Italia & Dintorni

L’affondo di Feltri contro la Salis, “Affermazioni pericolose, giustifica i trafficanti”

Il giornalista, Vittorio Feltri, critica duramente l’eurodeputata dopo le sue affermazioni sugli scafisti, analizzando il caso e rispondendo alle domande dei lettori nel suo editoriale.

Le reazioni al discorso di Ilaria Salis

Nel suo ultimo intervento, il giornalista Vittorio Feltri commenta il discorso pronunciato da Ilaria Salis al Parlamento europeo, riportando le considerazioni emerse nella sua rubrica sul quotidiano. L’eurodeputata, eletta con Avs, aveva suscitato ampia discussione dopo alcune dichiarazioni pubbliche, e il giornalista ha dedicato una lunga analisi agli elementi più controversi. Rispondendo al quesito di un lettore, Feltri cita direttamente le parole della deputata e introduce il tema delle critiche sollevate. «Perché quando un’eurodeputata, che peraltro ha ancora processi pendenti da cui rifugge come il diavolo l’acqua santa, si permette di dichiarare pubblicamente che i trafficanti di esseri umani andrebbero retribuiti, significa che siamo ufficialmente scivolati nella caricatura grottesca della politica». Il commento arriva dopo giorni di reazioni politiche, incluse quelle di Fratelli d’Italia, che avevano diffuso una nota critica online.

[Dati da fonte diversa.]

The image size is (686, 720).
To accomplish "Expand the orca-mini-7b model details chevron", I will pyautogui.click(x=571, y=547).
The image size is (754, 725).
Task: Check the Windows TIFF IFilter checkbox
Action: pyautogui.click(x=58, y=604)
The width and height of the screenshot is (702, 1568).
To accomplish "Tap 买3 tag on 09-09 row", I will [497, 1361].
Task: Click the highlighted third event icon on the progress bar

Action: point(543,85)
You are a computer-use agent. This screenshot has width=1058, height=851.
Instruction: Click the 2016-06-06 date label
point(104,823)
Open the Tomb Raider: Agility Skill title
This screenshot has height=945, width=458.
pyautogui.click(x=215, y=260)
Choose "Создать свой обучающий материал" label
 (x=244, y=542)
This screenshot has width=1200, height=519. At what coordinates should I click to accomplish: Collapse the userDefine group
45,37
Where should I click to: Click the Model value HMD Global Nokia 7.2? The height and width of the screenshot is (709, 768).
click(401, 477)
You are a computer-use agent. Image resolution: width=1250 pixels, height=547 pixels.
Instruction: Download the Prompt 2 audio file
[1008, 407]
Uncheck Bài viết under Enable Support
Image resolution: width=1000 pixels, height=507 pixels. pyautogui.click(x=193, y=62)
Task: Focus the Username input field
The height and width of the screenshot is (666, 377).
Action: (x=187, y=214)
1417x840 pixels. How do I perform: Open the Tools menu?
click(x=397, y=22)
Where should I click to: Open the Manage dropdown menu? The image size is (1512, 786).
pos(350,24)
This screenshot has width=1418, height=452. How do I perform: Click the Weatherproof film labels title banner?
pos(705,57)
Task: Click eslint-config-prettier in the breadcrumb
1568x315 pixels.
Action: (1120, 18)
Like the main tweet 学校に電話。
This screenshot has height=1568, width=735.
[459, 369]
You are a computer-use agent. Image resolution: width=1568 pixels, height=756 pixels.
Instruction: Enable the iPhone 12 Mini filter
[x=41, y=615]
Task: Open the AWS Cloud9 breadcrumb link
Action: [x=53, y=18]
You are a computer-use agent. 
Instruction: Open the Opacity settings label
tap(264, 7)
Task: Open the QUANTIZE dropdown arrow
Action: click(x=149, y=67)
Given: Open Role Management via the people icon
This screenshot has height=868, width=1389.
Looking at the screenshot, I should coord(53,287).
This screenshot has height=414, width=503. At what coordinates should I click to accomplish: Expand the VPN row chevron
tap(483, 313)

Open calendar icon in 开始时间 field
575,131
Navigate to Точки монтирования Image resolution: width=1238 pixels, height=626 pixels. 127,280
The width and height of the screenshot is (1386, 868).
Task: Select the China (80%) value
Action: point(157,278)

Le osservazioni di Feltri, sull’illegalità e sui trafficanti

Nel suo editoriale, Feltri ripercorre le parole dell’eurodeputata e amplia il ragionamento sull’impatto delle affermazioni. Per il giornalista, la posizione della deputata si inserisce in una serie di interventi che avevano già attirato attenzione. «La signora Salis, già nota per il suo affetto viscerale verso ogni forma di illegalità, dagli abusivi di casa ai devastatori di città, ha compiuto l’ennesima torsione ideologica degna del miglior surrealismo sovietico: trasformare i criminali in benefattori, gli scafisti in missionari umanitari, gli sfruttatori in eroi civili». Feltri ricostruisce anche la visione contenuta nel discorso dell’eurodeputata, riportando la sua interpretazione sulla questione migratoria. «Secondo lei, quei signori che caricano esseri umani come bestiame su barconi fatiscenti, che incassano migliaia di euro a persona, che collaborano con mafie e organizzazioni terroristiche, non sono delinquenti ma operatori del soccorso umanitario».
Il giornalista prosegue descrivendo le conseguenze che, secondo lui, deriverebbero dal messaggio trasmesso. In uno dei passaggi più discussi scrive: «E già che ci siamo, perché non proporre una pensione privilegiata, una medaglia al valore, magari l’esenzione fiscale come categoria protetta?».

Il giudizio finale nell’editoriale di Vittorio Feltri

Proseguendo la risposta al lettore, Feltri analizza i temi legati alla tratta di esseri umani, soffermandosi sui principali elementi citati da organizzazioni internazionali e inchieste giudiziarie. «La Salis ignora che dietro la tratta ci sono miliardi di euro, torture, ricatti, campi di concentramento nel deserto, donne stuprate, bambini venduti, famiglie distrutte. La sua posizione è un insulto alla verità».
Nella parte conclusiva del suo commento affronta la domanda posta dal lettore su quale debba essere il ruolo delle istituzioni europee. «Mi chiedi se alla signora sia più congeniale un ricovero psichiatrico o un seggio al Parlamento europeo. Caro Domenico, te lo dico senza giri di parole: il Parlamento europeo non dovrebbe mai essere il rifugio di chi giustifica il crimine, lo incoraggia e vorrebbe trasformarlo in un modello sociale». Feltri chiude sottolineando che, a suo giudizio, gli incarichi pubblici richiedono una valutazione attenta delle posizioni espresse. «La politica è già abbastanza screditata, non ha bisogno di nuovi campioni dell’assurdo».